## Work required
Render the records below as a Markdown table with a Row column numbering each line and a Line column holding that line, leaving out blank lines.

○ ○ ○

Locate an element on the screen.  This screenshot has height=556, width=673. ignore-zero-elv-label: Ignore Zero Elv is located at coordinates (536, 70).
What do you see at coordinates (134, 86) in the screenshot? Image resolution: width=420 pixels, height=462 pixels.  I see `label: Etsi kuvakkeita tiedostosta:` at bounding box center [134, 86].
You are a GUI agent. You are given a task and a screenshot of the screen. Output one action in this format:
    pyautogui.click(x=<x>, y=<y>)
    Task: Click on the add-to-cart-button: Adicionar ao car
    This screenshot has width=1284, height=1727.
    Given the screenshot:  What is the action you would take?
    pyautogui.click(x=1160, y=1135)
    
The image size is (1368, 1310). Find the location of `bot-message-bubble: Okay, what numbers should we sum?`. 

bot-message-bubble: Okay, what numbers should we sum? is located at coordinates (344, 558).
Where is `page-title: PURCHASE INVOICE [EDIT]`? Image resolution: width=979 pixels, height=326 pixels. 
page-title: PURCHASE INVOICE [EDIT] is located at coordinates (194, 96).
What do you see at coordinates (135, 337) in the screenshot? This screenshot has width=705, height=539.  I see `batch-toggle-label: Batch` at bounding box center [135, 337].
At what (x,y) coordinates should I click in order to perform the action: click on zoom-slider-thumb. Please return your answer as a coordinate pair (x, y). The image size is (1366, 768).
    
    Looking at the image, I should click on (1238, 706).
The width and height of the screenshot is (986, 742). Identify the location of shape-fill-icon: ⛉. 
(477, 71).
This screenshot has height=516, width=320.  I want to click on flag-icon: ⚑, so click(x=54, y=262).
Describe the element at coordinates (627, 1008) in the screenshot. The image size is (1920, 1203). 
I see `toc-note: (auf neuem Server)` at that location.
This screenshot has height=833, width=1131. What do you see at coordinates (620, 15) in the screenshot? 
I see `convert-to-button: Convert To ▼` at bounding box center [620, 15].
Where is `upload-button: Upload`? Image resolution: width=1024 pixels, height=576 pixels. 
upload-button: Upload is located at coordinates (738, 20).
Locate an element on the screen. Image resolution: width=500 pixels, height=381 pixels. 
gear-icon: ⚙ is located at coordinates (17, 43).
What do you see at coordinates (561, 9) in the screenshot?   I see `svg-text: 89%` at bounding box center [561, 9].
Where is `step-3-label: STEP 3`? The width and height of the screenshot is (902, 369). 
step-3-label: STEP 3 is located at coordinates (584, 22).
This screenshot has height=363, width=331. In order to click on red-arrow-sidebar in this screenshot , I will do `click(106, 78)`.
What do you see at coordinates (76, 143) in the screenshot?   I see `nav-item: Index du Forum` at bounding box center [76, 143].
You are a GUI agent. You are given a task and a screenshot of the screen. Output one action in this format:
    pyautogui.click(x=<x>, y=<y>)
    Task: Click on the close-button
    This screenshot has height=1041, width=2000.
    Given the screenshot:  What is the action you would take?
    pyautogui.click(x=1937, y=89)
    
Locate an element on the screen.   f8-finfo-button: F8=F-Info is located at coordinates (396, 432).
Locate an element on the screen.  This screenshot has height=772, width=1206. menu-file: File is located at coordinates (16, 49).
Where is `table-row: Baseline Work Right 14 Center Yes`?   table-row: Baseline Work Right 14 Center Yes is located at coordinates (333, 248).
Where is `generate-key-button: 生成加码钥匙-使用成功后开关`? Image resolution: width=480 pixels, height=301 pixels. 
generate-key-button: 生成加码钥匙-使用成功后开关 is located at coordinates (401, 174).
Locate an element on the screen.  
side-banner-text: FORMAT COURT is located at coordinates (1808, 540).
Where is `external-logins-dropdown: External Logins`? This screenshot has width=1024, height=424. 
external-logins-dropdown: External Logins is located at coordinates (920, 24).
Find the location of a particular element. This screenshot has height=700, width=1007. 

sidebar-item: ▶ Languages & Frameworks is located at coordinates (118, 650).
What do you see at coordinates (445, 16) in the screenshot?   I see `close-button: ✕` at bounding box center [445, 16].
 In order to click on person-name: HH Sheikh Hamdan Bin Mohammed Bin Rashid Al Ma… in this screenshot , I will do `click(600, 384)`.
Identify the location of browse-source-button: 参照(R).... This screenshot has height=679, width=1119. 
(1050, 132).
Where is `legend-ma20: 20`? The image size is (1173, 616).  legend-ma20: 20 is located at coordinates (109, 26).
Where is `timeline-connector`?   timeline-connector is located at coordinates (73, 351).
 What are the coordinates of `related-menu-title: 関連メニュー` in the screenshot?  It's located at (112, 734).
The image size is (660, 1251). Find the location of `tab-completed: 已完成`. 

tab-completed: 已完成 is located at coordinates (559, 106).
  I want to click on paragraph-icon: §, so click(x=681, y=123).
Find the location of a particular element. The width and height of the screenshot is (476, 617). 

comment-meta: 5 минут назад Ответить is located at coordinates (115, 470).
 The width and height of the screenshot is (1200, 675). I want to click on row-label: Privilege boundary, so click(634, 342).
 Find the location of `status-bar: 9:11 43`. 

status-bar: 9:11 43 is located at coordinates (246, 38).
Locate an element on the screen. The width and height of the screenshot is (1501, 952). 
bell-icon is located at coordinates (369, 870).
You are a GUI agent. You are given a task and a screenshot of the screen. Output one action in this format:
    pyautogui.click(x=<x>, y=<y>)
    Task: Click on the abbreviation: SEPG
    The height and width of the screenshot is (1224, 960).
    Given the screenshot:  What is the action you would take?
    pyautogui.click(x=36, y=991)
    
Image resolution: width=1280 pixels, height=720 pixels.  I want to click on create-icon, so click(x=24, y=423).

○ ○ ○

## Solution to the exercise
| Row | Line |
|---|---|
| 1 | Locate an element on the screen.  This screenshot has height=556, width=673. ignore-zero-elv-label: Ignore Zero Elv is located at coordinates (536, 70). |
| 2 | What do you see at coordinates (134, 86) in the screenshot? Image resolution: width=420 pixels, height=462 pixels.  I see `label: Etsi kuvakkeita tiedostosta:` at bounding box center [134, 86]. |
| 3 | You are a GUI agent. You are given a task and a screenshot of the screen. Output one action in this format: |
| 4 |     pyautogui.click(x=<x>, y=<y>) |
| 5 |     Task: Click on the add-to-cart-button: Adicionar ao car |
| 6 |     This screenshot has width=1284, height=1727. |
| 7 |     Given the screenshot:  What is the action you would take? |
| 8 |     pyautogui.click(x=1160, y=1135) |
| 9 | The image size is (1368, 1310). Find the location of `bot-message-bubble: Okay, what numbers should we sum?`.  |
| 10 | bot-message-bubble: Okay, what numbers should we sum? is located at coordinates (344, 558). |
| 11 | Where is `page-title: PURCHASE INVOICE [EDIT]`? Image resolution: width=979 pixels, height=326 pixels.  |
| 12 | page-title: PURCHASE INVOICE [EDIT] is located at coordinates (194, 96). |
| 13 | What do you see at coordinates (135, 337) in the screenshot? This screenshot has width=705, height=539.  I see `batch-toggle-label: Batch` at bounding box center [135, 337]. |
| 14 | At what (x,y) coordinates should I click in order to perform the action: click on zoom-slider-thumb. Please return your answer as a coordinate pair (x, y). The image size is (1366, 768). |
| 15 |     Looking at the image, I should click on (1238, 706). |
| 16 | The width and height of the screenshot is (986, 742). Identify the location of shape-fill-icon: ⛉.  |
| 17 | (477, 71). |
| 18 | This screenshot has height=516, width=320.  I want to click on flag-icon: ⚑, so click(x=54, y=262). |
| 19 | Describe the element at coordinates (627, 1008) in the screenshot. The image size is (1920, 1203).  |
| 20 | I see `toc-note: (auf neuem Server)` at that location. |
| 21 | This screenshot has height=833, width=1131. What do you see at coordinates (620, 15) in the screenshot?  |
| 22 | I see `convert-to-button: Convert To ▼` at bounding box center [620, 15]. |
| 23 | Where is `upload-button: Upload`? Image resolution: width=1024 pixels, height=576 pixels.  |
| 24 | upload-button: Upload is located at coordinates (738, 20). |
| 25 | Locate an element on the screen. Image resolution: width=500 pixels, height=381 pixels.  |
| 26 | gear-icon: ⚙ is located at coordinates (17, 43). |
| 27 | What do you see at coordinates (561, 9) in the screenshot?   I see `svg-text: 89%` at bounding box center [561, 9]. |
| 28 | Where is `step-3-label: STEP 3`? The width and height of the screenshot is (902, 369).  |
| 29 | step-3-label: STEP 3 is located at coordinates (584, 22). |
| 30 | This screenshot has height=363, width=331. In order to click on red-arrow-sidebar in this screenshot , I will do `click(106, 78)`. |
| 31 | What do you see at coordinates (76, 143) in the screenshot?   I see `nav-item: Index du Forum` at bounding box center [76, 143]. |
| 32 | You are a GUI agent. You are given a task and a screenshot of the screen. Output one action in this format: |
| 33 |     pyautogui.click(x=<x>, y=<y>) |
| 34 |     Task: Click on the close-button |
| 35 |     This screenshot has height=1041, width=2000. |
| 36 |     Given the screenshot:  What is the action you would take? |
| 37 |     pyautogui.click(x=1937, y=89) |
| 38 | Locate an element on the screen.   f8-finfo-button: F8=F-Info is located at coordinates (396, 432). |
| 39 | Locate an element on the screen.  This screenshot has height=772, width=1206. menu-file: File is located at coordinates (16, 49). |
| 40 | Where is `table-row: Baseline Work Right 14 Center Yes`?   table-row: Baseline Work Right 14 Center Yes is located at coordinates (333, 248). |
| 41 | Where is `generate-key-button: 生成加码钥匙-使用成功后开关`? Image resolution: width=480 pixels, height=301 pixels.  |
| 42 | generate-key-button: 生成加码钥匙-使用成功后开关 is located at coordinates (401, 174). |
| 43 | Locate an element on the screen.   |
| 44 | side-banner-text: FORMAT COURT is located at coordinates (1808, 540). |
| 45 | Where is `external-logins-dropdown: External Logins`? This screenshot has width=1024, height=424.  |
| 46 | external-logins-dropdown: External Logins is located at coordinates (920, 24). |
| 47 | Find the location of a particular element. This screenshot has height=700, width=1007.  |
| 48 | sidebar-item: ▶ Languages & Frameworks is located at coordinates (118, 650). |
| 49 | What do you see at coordinates (445, 16) in the screenshot?   I see `close-button: ✕` at bounding box center [445, 16]. |
| 50 |  In order to click on person-name: HH Sheikh Hamdan Bin Mohammed Bin Rashid Al Ma… in this screenshot , I will do `click(600, 384)`. |
| 51 | Identify the location of browse-source-button: 参照(R).... This screenshot has height=679, width=1119.  |
| 52 | (1050, 132). |
| 53 | Where is `legend-ma20: 20`? The image size is (1173, 616).  legend-ma20: 20 is located at coordinates (109, 26). |
| 54 | Where is `timeline-connector`?   timeline-connector is located at coordinates (73, 351). |
| 55 |  What are the coordinates of `related-menu-title: 関連メニュー` in the screenshot?  It's located at (112, 734). |
| 56 | The image size is (660, 1251). Find the location of `tab-completed: 已完成`.  |
| 57 | tab-completed: 已完成 is located at coordinates (559, 106). |
| 58 |   I want to click on paragraph-icon: §, so click(x=681, y=123). |
| 59 | Find the location of a particular element. The width and height of the screenshot is (476, 617).  |
| 60 | comment-meta: 5 минут назад Ответить is located at coordinates (115, 470). |
| 61 |  The width and height of the screenshot is (1200, 675). I want to click on row-label: Privilege boundary, so click(634, 342). |
| 62 |  Find the location of `status-bar: 9:11 43`.  |
| 63 | status-bar: 9:11 43 is located at coordinates (246, 38). |
| 64 | Locate an element on the screen. The width and height of the screenshot is (1501, 952).  |
| 65 | bell-icon is located at coordinates (369, 870). |
| 66 | You are a GUI agent. You are given a task and a screenshot of the screen. Output one action in this format: |
| 67 |     pyautogui.click(x=<x>, y=<y>) |
| 68 |     Task: Click on the abbreviation: SEPG |
| 69 |     The height and width of the screenshot is (1224, 960). |
| 70 |     Given the screenshot:  What is the action you would take? |
| 71 |     pyautogui.click(x=36, y=991) |
| 72 | Image resolution: width=1280 pixels, height=720 pixels.  I want to click on create-icon, so click(x=24, y=423). |